(TASK DIRECTIONS): Reproduce the lines from the one containing "Given: Collapse the" through the one containing "(x=895, y=77)", inclusive, substituting "Glossary heading" for "Dictionary heading" and leaving everything else unchanged. Omit the pictures.

^^^^^^^^^^^^^^^^

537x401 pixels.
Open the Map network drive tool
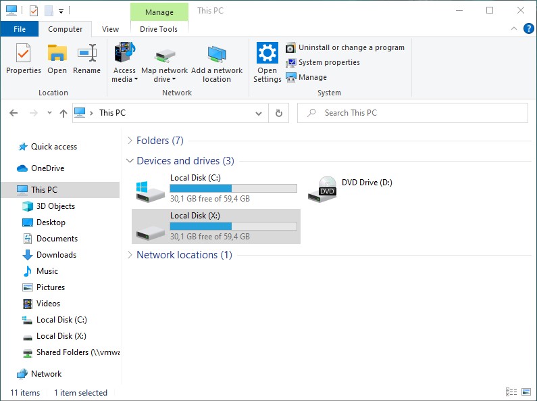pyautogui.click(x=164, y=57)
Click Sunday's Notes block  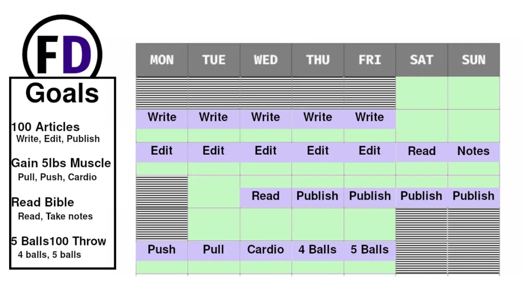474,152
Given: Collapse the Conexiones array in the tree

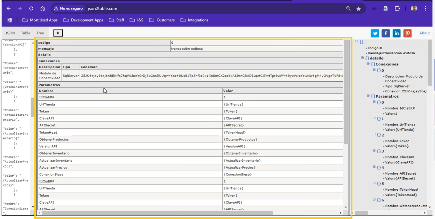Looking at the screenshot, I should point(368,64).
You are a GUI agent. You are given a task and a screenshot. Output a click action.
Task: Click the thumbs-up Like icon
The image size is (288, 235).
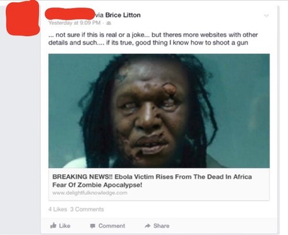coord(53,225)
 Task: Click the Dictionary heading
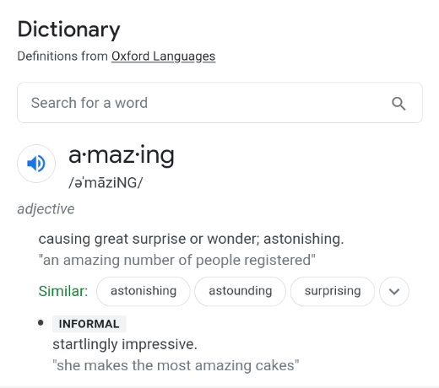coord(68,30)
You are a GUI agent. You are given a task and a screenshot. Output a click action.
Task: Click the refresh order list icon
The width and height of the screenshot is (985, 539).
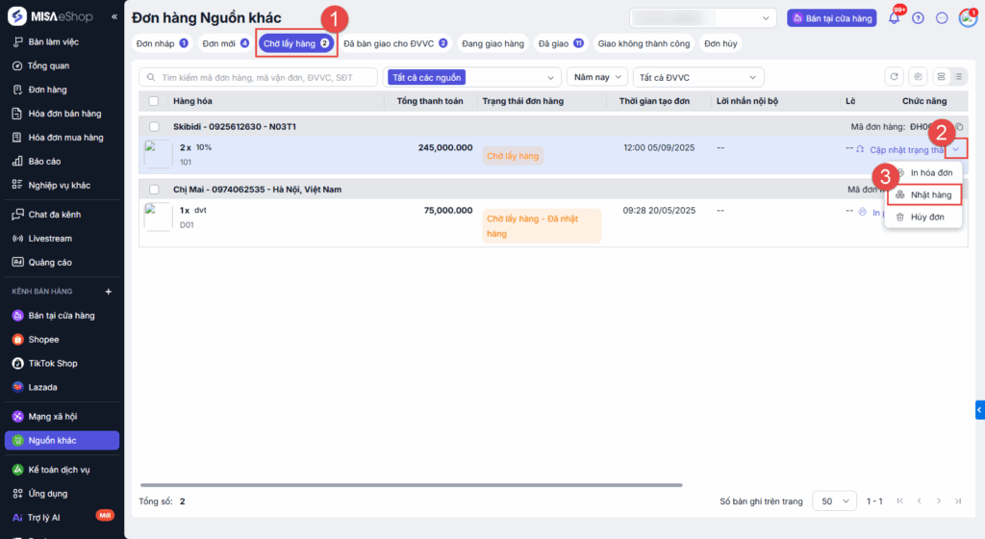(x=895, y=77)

^^^^^^^^^^^^^^^^

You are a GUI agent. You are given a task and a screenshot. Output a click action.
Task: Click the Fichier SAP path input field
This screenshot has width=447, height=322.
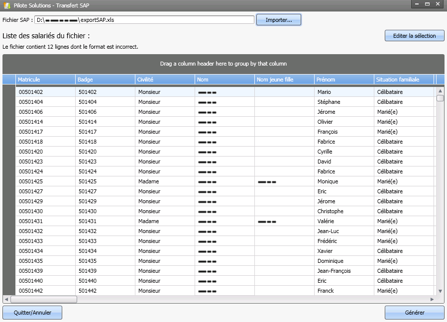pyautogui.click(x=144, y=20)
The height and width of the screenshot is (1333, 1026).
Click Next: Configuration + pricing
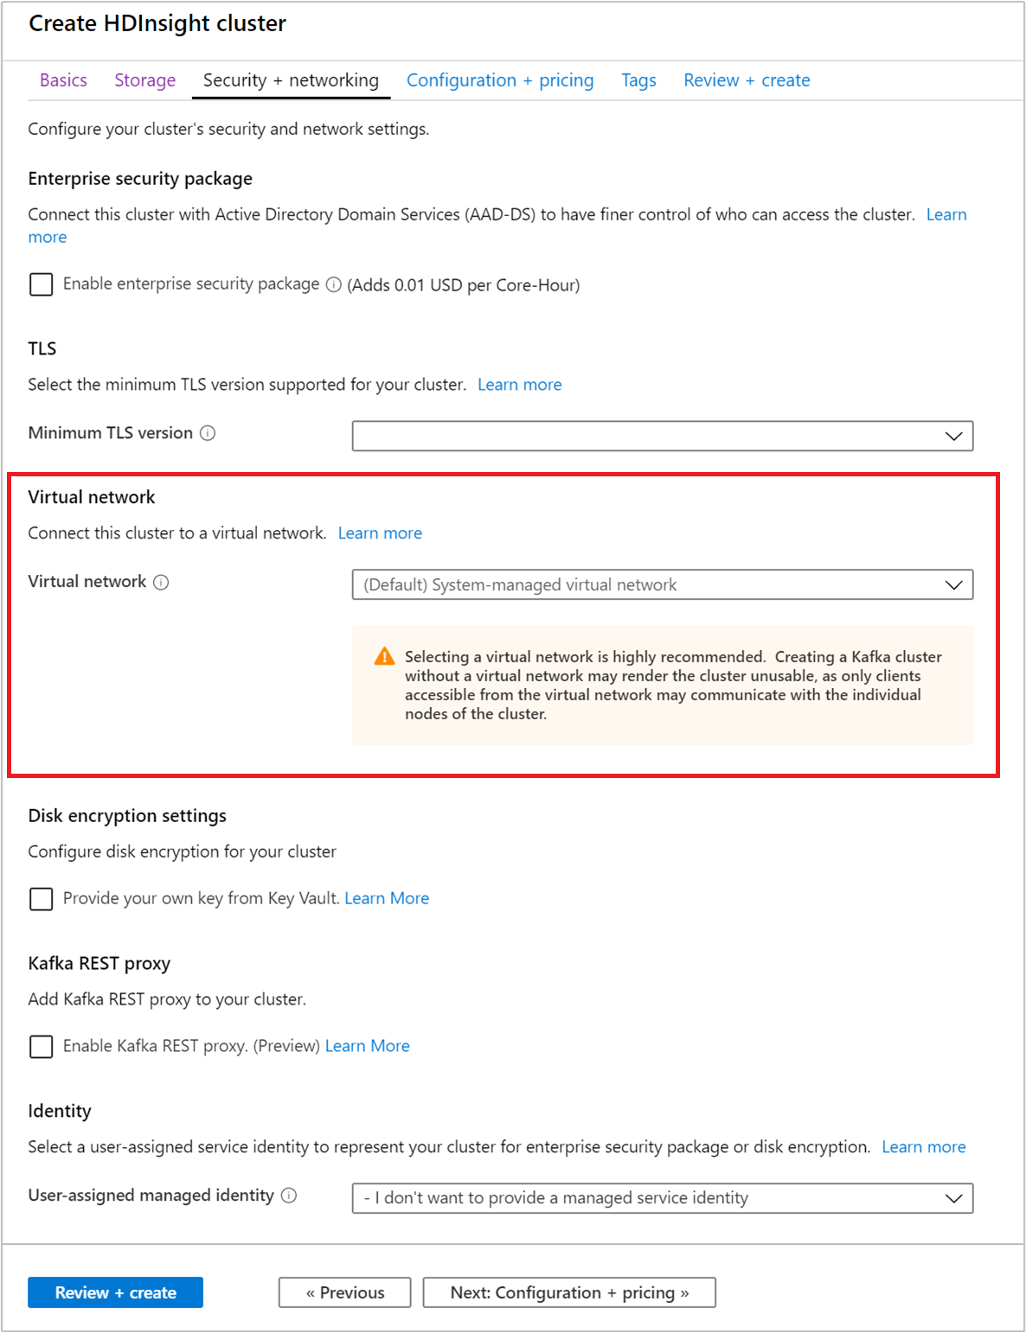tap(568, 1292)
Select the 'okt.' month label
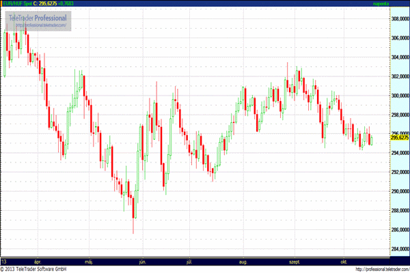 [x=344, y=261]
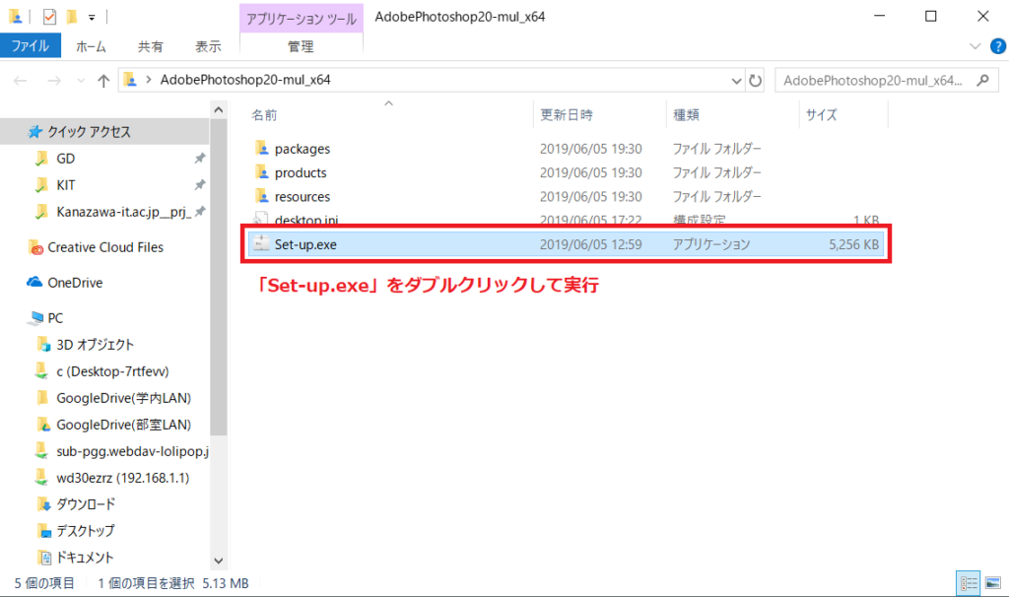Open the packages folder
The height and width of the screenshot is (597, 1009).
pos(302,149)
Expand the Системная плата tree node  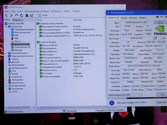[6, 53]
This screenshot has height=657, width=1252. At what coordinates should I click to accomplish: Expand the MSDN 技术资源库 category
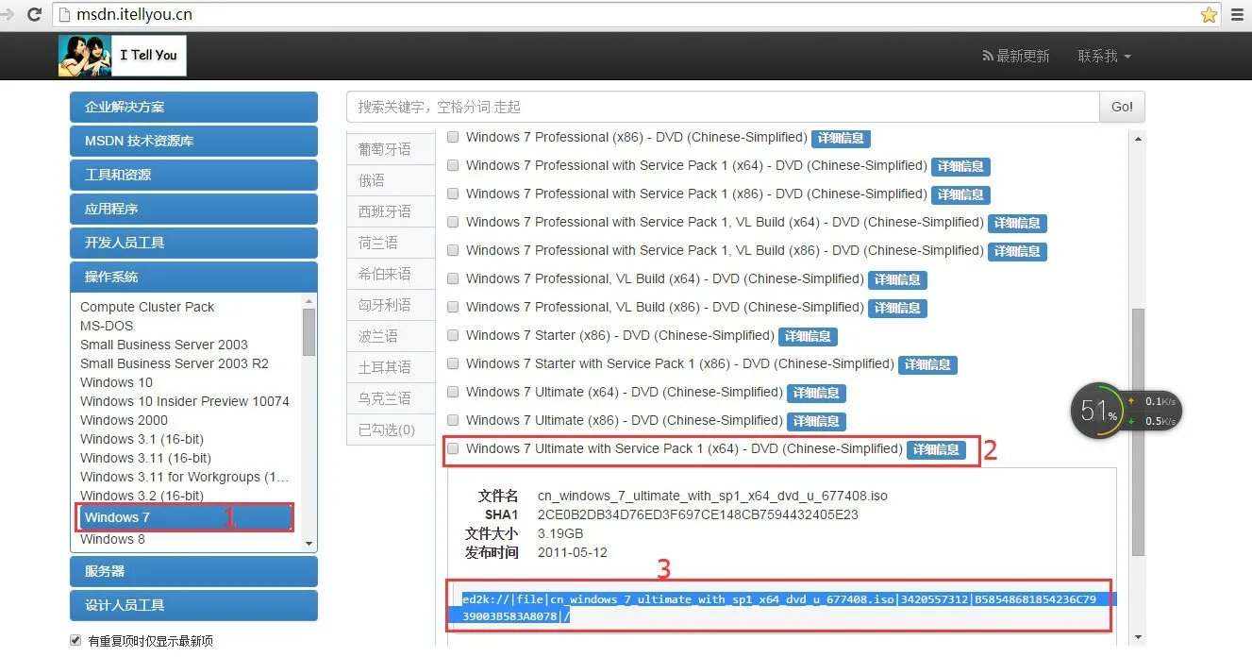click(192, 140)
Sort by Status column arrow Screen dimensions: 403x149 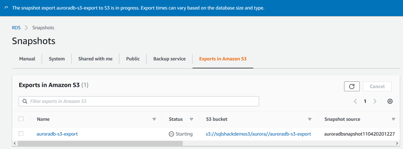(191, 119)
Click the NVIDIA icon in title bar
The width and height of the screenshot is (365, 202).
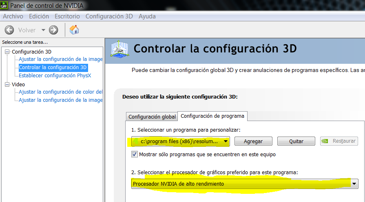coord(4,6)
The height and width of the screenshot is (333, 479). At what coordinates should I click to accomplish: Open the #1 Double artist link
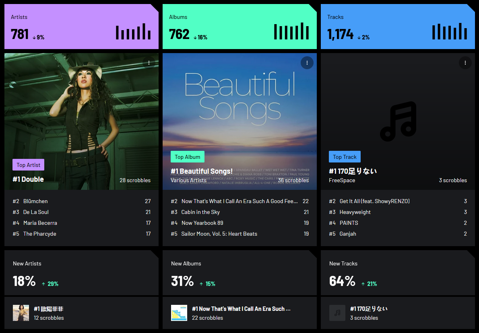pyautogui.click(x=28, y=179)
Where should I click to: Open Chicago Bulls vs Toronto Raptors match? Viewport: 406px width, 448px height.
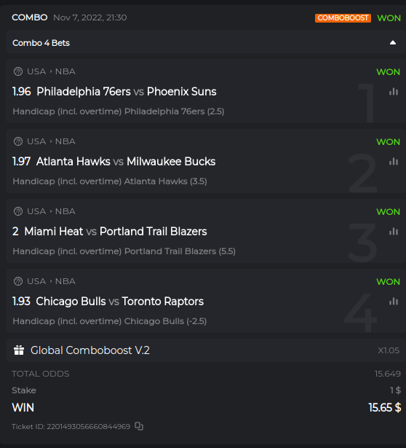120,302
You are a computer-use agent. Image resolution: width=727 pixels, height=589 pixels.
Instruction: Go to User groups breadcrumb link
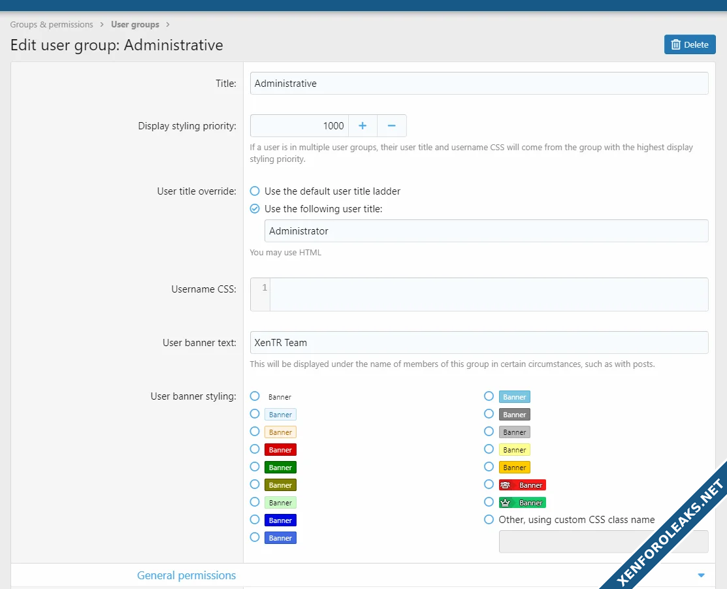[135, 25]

^^^^^^^^^^^^^^^^

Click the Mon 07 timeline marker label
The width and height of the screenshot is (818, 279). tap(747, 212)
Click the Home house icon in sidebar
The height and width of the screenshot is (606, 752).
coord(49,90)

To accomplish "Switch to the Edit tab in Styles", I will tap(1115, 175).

^^^^^^^^^^^^^^^^

(WRITTEN RESPONSE):
Given: Collapse the Conexiones array in the tree

Looking at the screenshot, I should point(368,64).
You are a GUI agent. You are given a task and a screenshot. Output a click action.
Task: Click the thumbs-up Like icon
The image size is (288, 235).
coord(53,225)
 Task: Click the Glossary heading
coord(68,30)
You are a GUI agent. You are given a task and a screenshot. Output a click action.
Task: Click the refresh order list icon
The width and height of the screenshot is (985, 539).
(x=895, y=77)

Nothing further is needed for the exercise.